Саблями крещенные — страница 57 из 77

— Поблагодарил, дьявол меня рассмеши.

Князь удивленно взглянул на лейтенанта. На шхуне, стоявшей по ту сторону косы, разгорелся спор. Несколько моряков сошлись на корме, и дело вот-вот должно было закончиться отчаянной потасовкой.

— Если бы я не исчез, то вынужден был бы выполнить приказ генерала, то есть повесить вас. Что вы так удивленно смотрите на меня, полковник? Ему наплевать было на пленников. Узнав об измене дона Морано, он вылакал свою порцию вина и впал в такое прескверное настроение, что слушать не желал ни о каком польском полковнике, который оказался у нас в плену. Единственное, что его интересовало, — почему полковник, причинивший столько неприятностей армии Его Величества, до сих пор не вздернут на рее.

— Так, значит, впоследствии он поблагодарил вас за невыполнение приказа?

— Можете себе представить. Я, правда, объяснил свое непослушание тем, что трое суток в море штормило, а при шторме вешать нельзя — морская традиция не велит. Плохой признак для всего экипажа.

— Это действительно так?

— Черт его знает, нужно будет спросить у моряков. Зато теперь я прекрасно осведомлен о том, как возникают морское суеверие и всевозможные предзнаменования.

— Но не казнили-то вы меня почему? — с непонятным упорством настаивал на разъяснениях Гяур.

— Трудно объяснить, дьявол меня рассмеши. Если вы оскорблены этим, еще есть возможность исправить мою оплошность. Что, конечно, вновь окажется против воли генерала д’Арбеля.
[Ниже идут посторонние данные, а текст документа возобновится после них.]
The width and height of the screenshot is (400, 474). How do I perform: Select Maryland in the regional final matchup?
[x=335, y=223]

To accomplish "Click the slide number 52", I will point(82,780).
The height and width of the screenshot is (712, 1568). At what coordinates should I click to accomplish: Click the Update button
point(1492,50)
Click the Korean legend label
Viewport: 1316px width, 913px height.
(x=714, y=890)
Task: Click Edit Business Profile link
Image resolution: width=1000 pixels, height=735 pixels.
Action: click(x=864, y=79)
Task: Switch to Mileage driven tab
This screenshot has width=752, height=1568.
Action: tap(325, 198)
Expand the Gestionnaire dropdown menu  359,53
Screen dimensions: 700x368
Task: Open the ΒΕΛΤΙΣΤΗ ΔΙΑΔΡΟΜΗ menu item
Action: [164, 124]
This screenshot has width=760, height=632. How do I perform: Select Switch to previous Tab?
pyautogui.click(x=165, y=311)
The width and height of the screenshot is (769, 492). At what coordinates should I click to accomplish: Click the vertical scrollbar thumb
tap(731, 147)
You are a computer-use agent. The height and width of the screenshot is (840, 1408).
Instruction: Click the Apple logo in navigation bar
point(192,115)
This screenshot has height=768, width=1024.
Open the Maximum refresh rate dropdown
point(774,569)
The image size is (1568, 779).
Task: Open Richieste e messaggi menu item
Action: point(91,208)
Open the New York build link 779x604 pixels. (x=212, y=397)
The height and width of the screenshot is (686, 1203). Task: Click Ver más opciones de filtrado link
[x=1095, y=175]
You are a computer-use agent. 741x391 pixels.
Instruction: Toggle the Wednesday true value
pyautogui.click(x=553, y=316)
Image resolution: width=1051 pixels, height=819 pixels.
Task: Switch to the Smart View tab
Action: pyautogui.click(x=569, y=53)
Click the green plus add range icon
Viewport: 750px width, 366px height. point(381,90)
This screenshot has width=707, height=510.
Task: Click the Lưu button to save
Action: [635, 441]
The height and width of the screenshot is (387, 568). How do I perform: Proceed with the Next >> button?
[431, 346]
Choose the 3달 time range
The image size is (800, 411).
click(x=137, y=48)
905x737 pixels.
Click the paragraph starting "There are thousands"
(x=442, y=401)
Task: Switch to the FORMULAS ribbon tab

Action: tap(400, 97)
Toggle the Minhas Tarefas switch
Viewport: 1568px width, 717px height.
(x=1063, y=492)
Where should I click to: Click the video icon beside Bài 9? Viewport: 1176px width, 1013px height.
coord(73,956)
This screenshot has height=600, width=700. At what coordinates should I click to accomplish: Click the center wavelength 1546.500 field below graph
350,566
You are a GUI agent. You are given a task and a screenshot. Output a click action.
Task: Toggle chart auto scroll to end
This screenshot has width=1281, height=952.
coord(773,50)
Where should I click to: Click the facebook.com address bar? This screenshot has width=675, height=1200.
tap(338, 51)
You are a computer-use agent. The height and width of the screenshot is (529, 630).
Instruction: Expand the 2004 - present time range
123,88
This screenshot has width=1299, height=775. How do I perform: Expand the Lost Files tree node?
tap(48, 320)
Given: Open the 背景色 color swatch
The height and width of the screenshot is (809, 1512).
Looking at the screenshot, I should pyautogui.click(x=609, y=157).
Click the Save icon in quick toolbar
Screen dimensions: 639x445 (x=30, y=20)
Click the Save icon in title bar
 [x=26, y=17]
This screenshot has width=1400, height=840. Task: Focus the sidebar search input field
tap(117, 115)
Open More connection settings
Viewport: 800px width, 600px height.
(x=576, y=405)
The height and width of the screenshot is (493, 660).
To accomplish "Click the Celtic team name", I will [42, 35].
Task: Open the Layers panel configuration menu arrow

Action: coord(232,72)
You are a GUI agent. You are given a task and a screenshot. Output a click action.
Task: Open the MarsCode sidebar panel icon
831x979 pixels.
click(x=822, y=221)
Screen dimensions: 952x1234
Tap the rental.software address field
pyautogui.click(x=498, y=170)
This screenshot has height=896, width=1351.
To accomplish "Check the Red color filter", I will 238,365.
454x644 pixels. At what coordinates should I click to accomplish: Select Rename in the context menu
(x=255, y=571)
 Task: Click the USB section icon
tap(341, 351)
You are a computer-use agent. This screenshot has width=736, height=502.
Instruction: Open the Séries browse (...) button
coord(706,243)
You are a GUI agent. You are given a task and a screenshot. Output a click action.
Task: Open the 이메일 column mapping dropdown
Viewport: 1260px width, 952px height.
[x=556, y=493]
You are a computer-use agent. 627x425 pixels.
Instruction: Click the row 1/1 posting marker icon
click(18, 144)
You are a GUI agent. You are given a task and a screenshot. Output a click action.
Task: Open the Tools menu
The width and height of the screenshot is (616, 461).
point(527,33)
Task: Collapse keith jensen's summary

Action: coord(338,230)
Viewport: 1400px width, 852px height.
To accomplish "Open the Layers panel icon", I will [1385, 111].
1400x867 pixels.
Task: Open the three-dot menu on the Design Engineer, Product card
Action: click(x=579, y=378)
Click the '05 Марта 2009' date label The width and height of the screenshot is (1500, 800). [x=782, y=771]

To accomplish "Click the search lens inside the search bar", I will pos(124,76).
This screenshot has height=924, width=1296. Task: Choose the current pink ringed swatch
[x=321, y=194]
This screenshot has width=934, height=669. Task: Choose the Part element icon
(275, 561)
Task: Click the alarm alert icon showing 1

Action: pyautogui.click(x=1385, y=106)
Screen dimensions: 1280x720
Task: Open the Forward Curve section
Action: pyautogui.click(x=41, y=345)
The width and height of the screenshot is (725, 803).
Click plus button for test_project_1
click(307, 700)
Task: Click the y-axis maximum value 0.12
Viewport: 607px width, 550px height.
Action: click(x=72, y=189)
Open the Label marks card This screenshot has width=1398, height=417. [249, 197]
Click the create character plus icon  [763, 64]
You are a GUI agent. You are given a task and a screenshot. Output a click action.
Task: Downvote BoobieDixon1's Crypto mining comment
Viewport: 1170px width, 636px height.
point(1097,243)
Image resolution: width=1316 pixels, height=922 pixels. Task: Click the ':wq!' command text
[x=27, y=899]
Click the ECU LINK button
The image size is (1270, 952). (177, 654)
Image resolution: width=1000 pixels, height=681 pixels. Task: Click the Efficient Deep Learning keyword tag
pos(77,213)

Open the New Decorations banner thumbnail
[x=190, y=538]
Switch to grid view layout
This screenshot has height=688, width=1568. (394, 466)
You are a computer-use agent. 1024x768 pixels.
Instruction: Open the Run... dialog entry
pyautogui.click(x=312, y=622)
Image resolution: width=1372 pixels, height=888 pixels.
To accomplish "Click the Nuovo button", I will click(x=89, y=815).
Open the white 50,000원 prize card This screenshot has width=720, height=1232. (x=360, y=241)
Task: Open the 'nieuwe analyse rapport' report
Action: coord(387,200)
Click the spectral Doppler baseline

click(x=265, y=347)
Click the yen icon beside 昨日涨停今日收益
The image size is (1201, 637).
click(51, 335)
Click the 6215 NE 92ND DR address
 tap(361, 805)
Но, кто знает, возможно, именно за это своеволие командующий поблагодарит меня.

28

На причале, в сопровождении двух офицеров, появилась женщина в белом одеянии. Она ступала столь грациозно, что, казалось, не шла, а проплывала под привыкшим к гулким матросским башмакам настилом. Засмотревшись на нее, лейтенант и полковник на какое-то время забыли о предмете своего разговора. Всякое упоминание о казни и эшафотных добродетелях в присутствии этой красавицы было неуместным.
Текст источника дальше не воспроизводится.